Par déclaration en date du 19 novembre 2021, M. [X] [N] a interjeté appel de ce jugement.
M. [X] [N] est décédé le 20 novembre 2023. Son épouse, Mme [S] [W], est intervenue volontairement à la procédure.
Aux termes de ses dernières conclusions notifiées le 16 avril 2024, Mme [S] [W], veuve [N] demande à la cour de:
- recevoir Mme [S] [W] veuve [N] en son intervention volontaire,
Vu les articles 1134 et 1147 anciens, 1103 et 1231-1 nouveaux du code civil,
- infirmer le jugement déféré en ce qu'il a débouté M. [X] [N] de sa demande en paiement à l'encontre de la société JMCP, et l'a condamné sur la base de l'article 41 de la loi du 29 juillet 1981 d'une part, à retirer plusieurs passages de ses conclusions n° 5, d'autre part, à verser aux époux [F] la somme de 5.000 € à titre de dommages et intérêts,
Statuant à nouveau,
- condamner la société JMCP à payer à Mme [S] [W] veuve [N] la somme de 10.545,34 € augmentée des intérêts au taux légal à compter du 20 février 2018,
- condamner in solidum la société JMCP et les époux [F] à payer à Mme [S] [W] veuve [N] les sommes de:
* 5.000 € à titre de dommages et intérêts,
* 5.000 € sur le fondement de l'article 700 du code de procédure civile,
- débouter la société JMCP de ses demandes reconventionnelles,
- débouter les époux [F] de l'ensemble de leurs demandes indemnitaires,
- condamner in solidum la société JMCP et les époux [F] aux entiers dépens distraits au profit de Me Gervais Gobillot, avocat postulant et plaidant sur ses offres de droit.

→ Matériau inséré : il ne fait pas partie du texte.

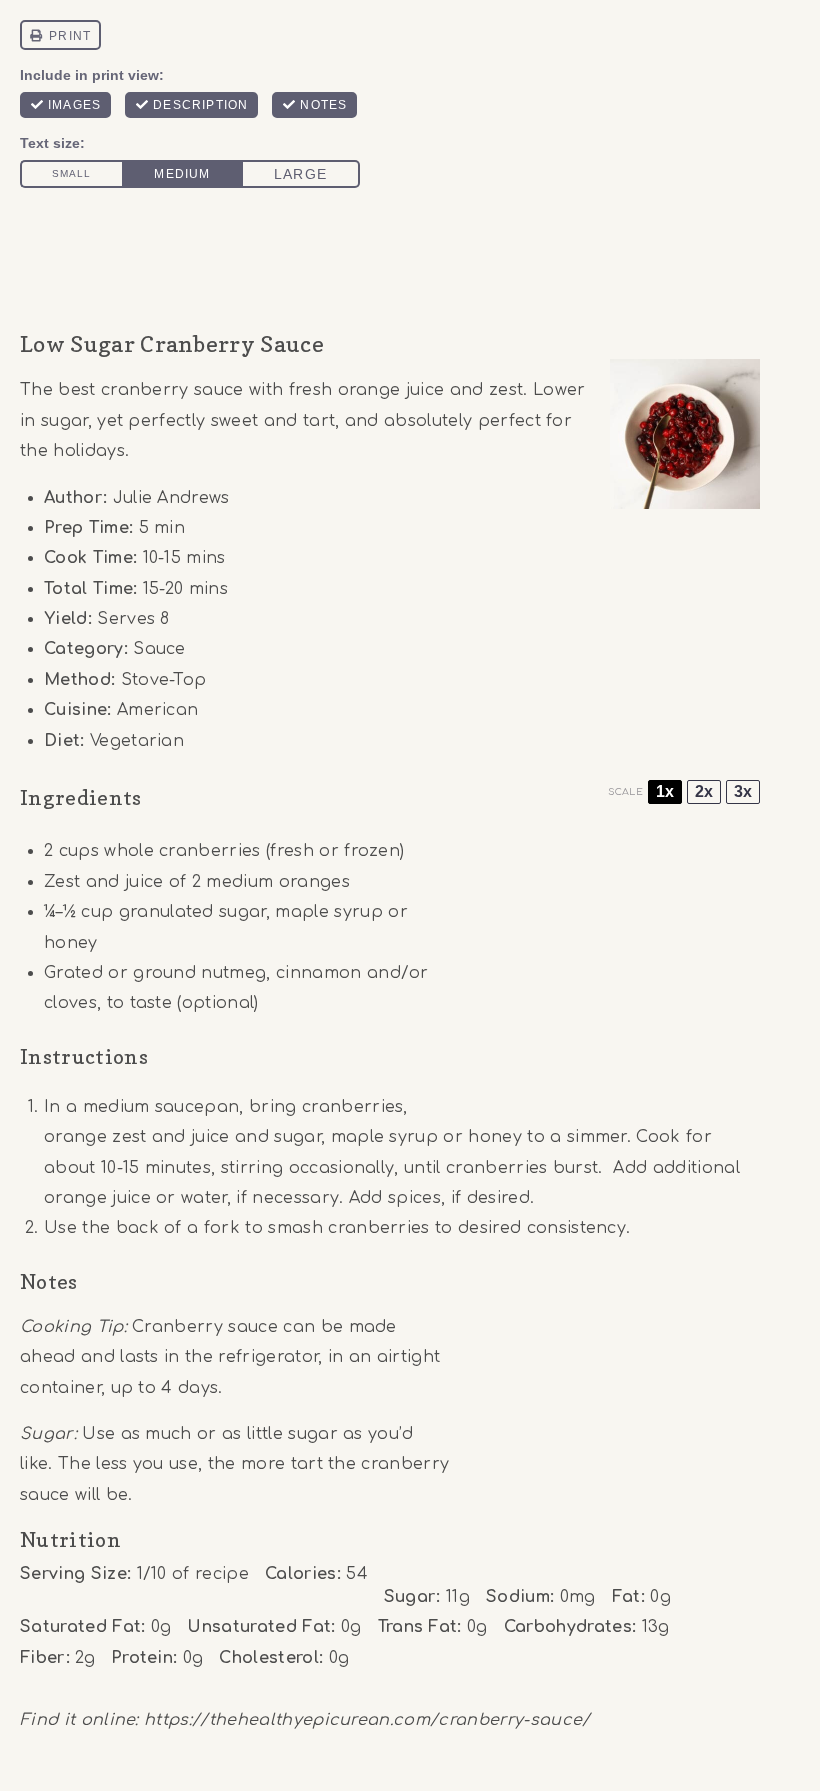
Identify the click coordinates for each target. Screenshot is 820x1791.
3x (743, 791)
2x (704, 791)
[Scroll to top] (773, 1714)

La SARL JMCP, M. [U] [F] et Mme [P] [E] épouse [F], suivant leurs dernières conclusions notifiées le 20 avril 2022, demandent à la cour de:
Vu les articles 1231-1, 1611, 1194, 1101 et suivants du code civil,
- confirmer le jugement du tribunal judiciaire de Draguignan du 4 novembre 2021 en ce qu'il a débouté M. [N] de sa demande tendant au paiement d'un arriéré de loyers, et de sa demande de dommages et intérêts ainsi que de sa demande au titre de l'article 700 du code de procédure civile,
- réformer le jugement du tribunal judiciaire de Draguignan du 4 novembre 2021 en ce qu'il a débouté la SARL JMCP de sa demande de dommages et intérêts ainsi que de sa demande au titre de l'article 700 du code de procédure civile, débouté M. et Mme [F] de leur demande de dommages et intérêts ainsi que de leur demande au titre de l'article 700 du code de procédure civile,
- confirmer le jugement du tribunal judiciaire de Draguignan du 4 novembre 2021 en ce qu'il a ordonné la suppression des conclusions n° 5 de M. [X] [N] des paragraphes suivants page 9:
La société Auberge des Adrets Select Events, dont l'activité est en fait strictement identique à celle de la société JMCP a, selon toutes vraisemblances, été constituée pour mettre à distance les créanciers de la société JMCP, ayant fait l'objet d'une procédure de sauvegarde.
Malheureusement, cette trésorerie qui ne se trouve ni sur le compte bancaire de JMCP, ni sur celui de l'Auberge des Adrets Select Events, a semble-t-il disparu à jamais... en direction de Bali (').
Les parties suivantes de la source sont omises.